Enhanced spellcheck, supported by Google Chrome and Microsoft Edge, would expose users’ passwords and data

Fortunately proposed as an optional setting, the enhanced spellcheck feature supported by Google Chrome and Microsoft Edge would expose more than just text entered into web pages, with independent investigations showing that Google indiscriminately picks up passwords and other sensitive data entered into web forms.

For example, data such as usernames, email addresses, and other data filled into web forms are automatically uploaded to Google’s servers under the guise of sending that information to the online spell-checking engine for processing. Part of the scheme, even passwords can be sent through these functions, but only when the “show password” button is used, converting the otherwise hidden password into visible text that is sent to the spell-checking engine.

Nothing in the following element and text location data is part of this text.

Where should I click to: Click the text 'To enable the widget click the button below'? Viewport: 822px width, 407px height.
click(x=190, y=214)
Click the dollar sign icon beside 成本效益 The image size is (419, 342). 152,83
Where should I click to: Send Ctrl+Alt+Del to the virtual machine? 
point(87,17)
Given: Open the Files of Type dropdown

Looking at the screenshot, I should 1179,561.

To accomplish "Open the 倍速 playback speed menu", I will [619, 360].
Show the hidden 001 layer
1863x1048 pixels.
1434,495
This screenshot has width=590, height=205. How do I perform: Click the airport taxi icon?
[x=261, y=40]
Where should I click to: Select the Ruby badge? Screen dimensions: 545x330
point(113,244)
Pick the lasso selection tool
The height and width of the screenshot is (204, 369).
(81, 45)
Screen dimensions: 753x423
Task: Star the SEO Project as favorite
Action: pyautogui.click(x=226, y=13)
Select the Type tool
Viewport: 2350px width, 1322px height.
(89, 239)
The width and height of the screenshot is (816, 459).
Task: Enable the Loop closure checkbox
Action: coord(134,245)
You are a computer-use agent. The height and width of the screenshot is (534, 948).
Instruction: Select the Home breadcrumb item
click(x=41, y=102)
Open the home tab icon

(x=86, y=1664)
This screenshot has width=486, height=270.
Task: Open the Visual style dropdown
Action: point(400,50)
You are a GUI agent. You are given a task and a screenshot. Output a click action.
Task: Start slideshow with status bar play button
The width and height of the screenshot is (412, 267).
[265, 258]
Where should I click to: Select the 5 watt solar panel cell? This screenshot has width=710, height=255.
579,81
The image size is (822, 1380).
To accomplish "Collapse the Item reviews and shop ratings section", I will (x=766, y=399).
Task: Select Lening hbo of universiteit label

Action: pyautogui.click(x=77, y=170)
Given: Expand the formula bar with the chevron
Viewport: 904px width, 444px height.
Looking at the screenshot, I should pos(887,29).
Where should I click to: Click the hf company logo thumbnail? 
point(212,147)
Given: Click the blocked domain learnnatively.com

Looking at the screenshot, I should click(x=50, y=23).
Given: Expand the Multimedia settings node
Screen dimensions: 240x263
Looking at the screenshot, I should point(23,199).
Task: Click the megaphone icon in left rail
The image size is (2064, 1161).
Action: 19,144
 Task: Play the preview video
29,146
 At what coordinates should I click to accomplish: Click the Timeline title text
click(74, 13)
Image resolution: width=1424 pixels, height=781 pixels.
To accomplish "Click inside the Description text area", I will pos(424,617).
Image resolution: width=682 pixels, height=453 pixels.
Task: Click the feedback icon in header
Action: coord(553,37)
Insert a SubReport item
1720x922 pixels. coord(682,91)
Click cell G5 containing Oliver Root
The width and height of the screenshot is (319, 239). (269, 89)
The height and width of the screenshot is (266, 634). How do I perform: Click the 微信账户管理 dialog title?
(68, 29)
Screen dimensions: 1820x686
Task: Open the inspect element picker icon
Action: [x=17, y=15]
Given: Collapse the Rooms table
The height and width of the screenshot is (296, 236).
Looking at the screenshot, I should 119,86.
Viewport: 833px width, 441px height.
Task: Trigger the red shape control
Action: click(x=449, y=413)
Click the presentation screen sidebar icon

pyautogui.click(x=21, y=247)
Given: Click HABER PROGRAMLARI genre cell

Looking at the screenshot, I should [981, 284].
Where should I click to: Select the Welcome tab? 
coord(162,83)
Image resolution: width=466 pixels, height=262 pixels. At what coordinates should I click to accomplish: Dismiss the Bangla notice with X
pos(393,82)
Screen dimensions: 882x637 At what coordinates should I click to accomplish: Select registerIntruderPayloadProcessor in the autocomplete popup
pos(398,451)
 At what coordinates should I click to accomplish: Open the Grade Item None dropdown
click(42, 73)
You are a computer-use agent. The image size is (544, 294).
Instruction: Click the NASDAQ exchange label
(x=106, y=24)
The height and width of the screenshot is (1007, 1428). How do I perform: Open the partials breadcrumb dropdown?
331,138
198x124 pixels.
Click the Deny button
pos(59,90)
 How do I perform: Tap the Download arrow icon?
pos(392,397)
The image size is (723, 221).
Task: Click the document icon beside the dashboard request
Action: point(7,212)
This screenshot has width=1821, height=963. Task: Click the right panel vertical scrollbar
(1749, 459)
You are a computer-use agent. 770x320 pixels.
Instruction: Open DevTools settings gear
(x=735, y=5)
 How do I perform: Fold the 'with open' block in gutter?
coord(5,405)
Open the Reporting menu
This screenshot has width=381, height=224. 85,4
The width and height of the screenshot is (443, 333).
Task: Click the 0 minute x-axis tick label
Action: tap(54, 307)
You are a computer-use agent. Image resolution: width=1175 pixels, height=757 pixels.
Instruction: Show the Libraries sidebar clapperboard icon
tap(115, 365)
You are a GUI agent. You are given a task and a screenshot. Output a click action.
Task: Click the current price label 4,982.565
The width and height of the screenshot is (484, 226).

Apparently, the inconvenience stems from the way the two web browsers, Chrome and Edge, handle users’ personal data, with the system appearing not to differentiate very well between text sent for spell checking and data entered into web forms, all going to the same cloud processing service without really discriminating between the data entered.

The problem is already recognized among developers of applications in the password manager category (e.g. LastPass), receiving the label ‘spell-jacking’. The only good news is that the option for automatic spell-checking only appears as an optional setting in the initial browser configuration, and the setting must be checked by users before it takes effect. However, those who tick this option end up sending most of their data to Google without even realising it.